= Exercise details =
Below is a block of records; repeat each one exactly.

= Exercise material =

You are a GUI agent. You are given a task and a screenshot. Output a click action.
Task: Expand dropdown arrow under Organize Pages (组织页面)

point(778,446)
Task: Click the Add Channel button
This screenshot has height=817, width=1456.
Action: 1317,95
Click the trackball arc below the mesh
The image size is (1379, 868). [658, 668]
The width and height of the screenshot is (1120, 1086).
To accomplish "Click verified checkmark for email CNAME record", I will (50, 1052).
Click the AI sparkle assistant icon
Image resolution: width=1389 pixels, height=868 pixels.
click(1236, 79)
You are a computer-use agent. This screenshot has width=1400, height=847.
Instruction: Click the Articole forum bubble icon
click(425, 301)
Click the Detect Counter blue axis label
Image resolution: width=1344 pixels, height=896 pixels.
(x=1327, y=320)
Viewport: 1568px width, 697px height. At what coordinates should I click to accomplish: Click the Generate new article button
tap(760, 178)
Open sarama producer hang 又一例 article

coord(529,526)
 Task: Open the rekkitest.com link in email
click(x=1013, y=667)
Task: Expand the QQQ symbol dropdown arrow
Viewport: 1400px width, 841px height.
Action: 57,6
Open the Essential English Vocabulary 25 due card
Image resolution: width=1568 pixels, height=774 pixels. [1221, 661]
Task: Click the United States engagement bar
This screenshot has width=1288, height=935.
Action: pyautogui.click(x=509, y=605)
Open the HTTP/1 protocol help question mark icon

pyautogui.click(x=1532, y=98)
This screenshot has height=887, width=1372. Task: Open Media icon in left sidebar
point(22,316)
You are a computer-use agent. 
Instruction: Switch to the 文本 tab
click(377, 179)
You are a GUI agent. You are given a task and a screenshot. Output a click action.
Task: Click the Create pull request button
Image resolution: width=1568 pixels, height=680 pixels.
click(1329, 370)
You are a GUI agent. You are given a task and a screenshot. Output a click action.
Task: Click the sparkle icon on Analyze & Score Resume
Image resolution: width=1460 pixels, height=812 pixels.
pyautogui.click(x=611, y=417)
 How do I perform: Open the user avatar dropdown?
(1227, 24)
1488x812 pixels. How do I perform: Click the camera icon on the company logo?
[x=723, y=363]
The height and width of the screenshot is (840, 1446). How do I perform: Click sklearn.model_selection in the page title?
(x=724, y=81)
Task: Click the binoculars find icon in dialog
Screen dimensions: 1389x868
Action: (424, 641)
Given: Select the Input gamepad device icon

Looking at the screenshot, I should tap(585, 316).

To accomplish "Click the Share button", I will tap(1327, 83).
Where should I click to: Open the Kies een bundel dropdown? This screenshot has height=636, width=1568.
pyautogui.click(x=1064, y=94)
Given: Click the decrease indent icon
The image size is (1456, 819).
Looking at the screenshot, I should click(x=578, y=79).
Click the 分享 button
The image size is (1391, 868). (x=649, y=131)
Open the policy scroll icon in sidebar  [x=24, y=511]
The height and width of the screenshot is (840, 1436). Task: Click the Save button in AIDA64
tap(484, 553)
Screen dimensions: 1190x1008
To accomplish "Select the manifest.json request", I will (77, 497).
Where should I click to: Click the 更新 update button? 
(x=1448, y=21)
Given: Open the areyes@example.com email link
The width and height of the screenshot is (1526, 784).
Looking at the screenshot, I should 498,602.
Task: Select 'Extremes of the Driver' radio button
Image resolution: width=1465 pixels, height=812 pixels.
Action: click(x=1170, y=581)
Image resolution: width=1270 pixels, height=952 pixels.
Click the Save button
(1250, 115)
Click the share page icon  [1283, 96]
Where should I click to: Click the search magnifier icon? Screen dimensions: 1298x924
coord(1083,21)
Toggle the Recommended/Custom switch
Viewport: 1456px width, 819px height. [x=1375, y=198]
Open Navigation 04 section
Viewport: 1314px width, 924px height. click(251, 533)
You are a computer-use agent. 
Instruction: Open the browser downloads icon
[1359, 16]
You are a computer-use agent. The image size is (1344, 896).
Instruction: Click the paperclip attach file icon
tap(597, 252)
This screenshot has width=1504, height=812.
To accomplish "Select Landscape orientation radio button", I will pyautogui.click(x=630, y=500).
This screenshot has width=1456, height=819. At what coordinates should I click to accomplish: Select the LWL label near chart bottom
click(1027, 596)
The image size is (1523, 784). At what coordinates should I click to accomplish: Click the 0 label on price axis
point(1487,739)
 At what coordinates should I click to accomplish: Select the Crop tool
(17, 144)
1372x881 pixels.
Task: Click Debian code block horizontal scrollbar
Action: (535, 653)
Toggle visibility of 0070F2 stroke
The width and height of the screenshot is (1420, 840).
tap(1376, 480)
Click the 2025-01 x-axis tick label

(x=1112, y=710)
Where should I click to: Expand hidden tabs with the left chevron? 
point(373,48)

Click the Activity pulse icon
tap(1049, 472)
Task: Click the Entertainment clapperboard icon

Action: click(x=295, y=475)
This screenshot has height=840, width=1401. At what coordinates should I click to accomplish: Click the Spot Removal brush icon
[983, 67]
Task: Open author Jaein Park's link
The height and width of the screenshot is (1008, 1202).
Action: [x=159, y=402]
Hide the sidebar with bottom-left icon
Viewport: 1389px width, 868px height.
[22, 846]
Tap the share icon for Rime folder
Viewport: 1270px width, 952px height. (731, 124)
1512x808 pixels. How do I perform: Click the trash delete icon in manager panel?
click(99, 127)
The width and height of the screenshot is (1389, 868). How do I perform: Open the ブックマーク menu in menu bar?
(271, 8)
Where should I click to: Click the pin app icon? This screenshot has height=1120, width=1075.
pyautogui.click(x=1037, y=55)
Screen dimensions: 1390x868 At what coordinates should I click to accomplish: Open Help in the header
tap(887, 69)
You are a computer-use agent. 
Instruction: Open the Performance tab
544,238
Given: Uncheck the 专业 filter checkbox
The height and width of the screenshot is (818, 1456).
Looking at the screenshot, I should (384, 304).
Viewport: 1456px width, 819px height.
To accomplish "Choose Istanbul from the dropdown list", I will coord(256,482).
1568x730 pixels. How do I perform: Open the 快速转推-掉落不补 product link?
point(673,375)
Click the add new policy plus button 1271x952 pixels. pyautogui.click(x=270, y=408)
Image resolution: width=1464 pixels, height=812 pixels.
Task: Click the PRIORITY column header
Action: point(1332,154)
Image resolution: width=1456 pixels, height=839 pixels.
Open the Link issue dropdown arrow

= Solution to the problem =
You are a GUI agent. You are given a task and a screenshot. Output a click action.
Task: Expand dropdown arrow under Organize Pages (组织页面)

point(778,446)
Task: Click the Add Channel button
This screenshot has height=817, width=1456.
Action: 1317,95
Click the trackball arc below the mesh
The image size is (1379, 868). [658, 668]
The width and height of the screenshot is (1120, 1086).
To accomplish "Click verified checkmark for email CNAME record", I will (50, 1052).
Click the AI sparkle assistant icon
Image resolution: width=1389 pixels, height=868 pixels.
click(1236, 79)
You are a computer-use agent. This screenshot has width=1400, height=847.
Instruction: Click the Articole forum bubble icon
click(425, 301)
Click the Detect Counter blue axis label
Image resolution: width=1344 pixels, height=896 pixels.
(x=1327, y=320)
Viewport: 1568px width, 697px height. At what coordinates should I click to accomplish: Click the Generate new article button
tap(760, 178)
Open sarama producer hang 又一例 article

coord(529,526)
 Task: Open the rekkitest.com link in email
click(x=1013, y=667)
Task: Expand the QQQ symbol dropdown arrow
Viewport: 1400px width, 841px height.
Action: 57,6
Open the Essential English Vocabulary 25 due card
Image resolution: width=1568 pixels, height=774 pixels. [1221, 661]
Task: Click the United States engagement bar
This screenshot has width=1288, height=935.
Action: pyautogui.click(x=509, y=605)
Open the HTTP/1 protocol help question mark icon

pyautogui.click(x=1532, y=98)
This screenshot has height=887, width=1372. Task: Open Media icon in left sidebar
point(22,316)
You are a computer-use agent. 
Instruction: Switch to the 文本 tab
click(377, 179)
You are a GUI agent. You are given a task and a screenshot. Output a click action.
Task: Click the Create pull request button
Image resolution: width=1568 pixels, height=680 pixels.
click(1329, 370)
You are a GUI agent. You are given a task and a screenshot. Output a click action.
Task: Click the sparkle icon on Analyze & Score Resume
Image resolution: width=1460 pixels, height=812 pixels.
pyautogui.click(x=611, y=417)
 How do I perform: Open the user avatar dropdown?
(1227, 24)
1488x812 pixels. How do I perform: Click the camera icon on the company logo?
[x=723, y=363]
The height and width of the screenshot is (840, 1446). How do I perform: Click sklearn.model_selection in the page title?
(x=724, y=81)
Task: Click the binoculars find icon in dialog
Screen dimensions: 1389x868
Action: (424, 641)
Given: Select the Input gamepad device icon

Looking at the screenshot, I should tap(585, 316).

To accomplish "Click the Share button", I will tap(1327, 83).
Where should I click to: Open the Kies een bundel dropdown? This screenshot has height=636, width=1568.
pyautogui.click(x=1064, y=94)
Given: Click the decrease indent icon
The image size is (1456, 819).
Looking at the screenshot, I should click(x=578, y=79).
Click the 分享 button
The image size is (1391, 868). (x=649, y=131)
Open the policy scroll icon in sidebar  [x=24, y=511]
The height and width of the screenshot is (840, 1436). Task: Click the Save button in AIDA64
tap(484, 553)
Screen dimensions: 1190x1008
To accomplish "Select the manifest.json request", I will (77, 497).
Where should I click to: Click the 更新 update button? 
(x=1448, y=21)
Given: Open the areyes@example.com email link
The width and height of the screenshot is (1526, 784).
Looking at the screenshot, I should 498,602.
Task: Select 'Extremes of the Driver' radio button
Image resolution: width=1465 pixels, height=812 pixels.
Action: click(x=1170, y=581)
Image resolution: width=1270 pixels, height=952 pixels.
Click the Save button
(1250, 115)
Click the share page icon  [1283, 96]
Where should I click to: Click the search magnifier icon? Screen dimensions: 1298x924
coord(1083,21)
Toggle the Recommended/Custom switch
Viewport: 1456px width, 819px height. [x=1375, y=198]
Open Navigation 04 section
Viewport: 1314px width, 924px height. click(251, 533)
You are a computer-use agent. 
Instruction: Open the browser downloads icon
[1359, 16]
You are a computer-use agent. The image size is (1344, 896).
Instruction: Click the paperclip attach file icon
tap(597, 252)
This screenshot has width=1504, height=812.
To accomplish "Select Landscape orientation radio button", I will pyautogui.click(x=630, y=500).
This screenshot has width=1456, height=819. At what coordinates should I click to accomplish: Select the LWL label near chart bottom
click(1027, 596)
The image size is (1523, 784). At what coordinates should I click to accomplish: Click the 0 label on price axis
point(1487,739)
 At what coordinates should I click to accomplish: Select the Crop tool
(17, 144)
1372x881 pixels.
Task: Click Debian code block horizontal scrollbar
Action: (535, 653)
Toggle visibility of 0070F2 stroke
The width and height of the screenshot is (1420, 840).
tap(1376, 480)
Click the 2025-01 x-axis tick label

(x=1112, y=710)
Where should I click to: Expand hidden tabs with the left chevron? 
point(373,48)

Click the Activity pulse icon
tap(1049, 472)
Task: Click the Entertainment clapperboard icon

Action: click(x=295, y=475)
This screenshot has height=840, width=1401. At what coordinates should I click to accomplish: Click the Spot Removal brush icon
[983, 67]
Task: Open author Jaein Park's link
The height and width of the screenshot is (1008, 1202).
Action: [x=159, y=402]
Hide the sidebar with bottom-left icon
Viewport: 1389px width, 868px height.
[22, 846]
Tap the share icon for Rime folder
Viewport: 1270px width, 952px height. (731, 124)
1512x808 pixels. How do I perform: Click the trash delete icon in manager panel?
click(99, 127)
The width and height of the screenshot is (1389, 868). How do I perform: Open the ブックマーク menu in menu bar?
(271, 8)
Where should I click to: Click the pin app icon? This screenshot has height=1120, width=1075.
pyautogui.click(x=1037, y=55)
Screen dimensions: 1390x868 At what coordinates should I click to accomplish: Open Help in the header
tap(887, 69)
You are a computer-use agent. 
Instruction: Open the Performance tab
544,238
Given: Uncheck the 专业 filter checkbox
The height and width of the screenshot is (818, 1456).
Looking at the screenshot, I should (384, 304).
Viewport: 1456px width, 819px height.
To accomplish "Choose Istanbul from the dropdown list", I will coord(256,482).
1568x730 pixels. How do I perform: Open the 快速转推-掉落不补 product link?
point(673,375)
Click the add new policy plus button 1271x952 pixels. pyautogui.click(x=270, y=408)
Image resolution: width=1464 pixels, height=812 pixels.
Task: Click the PRIORITY column header
Action: point(1332,154)
Image resolution: width=1456 pixels, height=839 pixels.
Open the Link issue dropdown arrow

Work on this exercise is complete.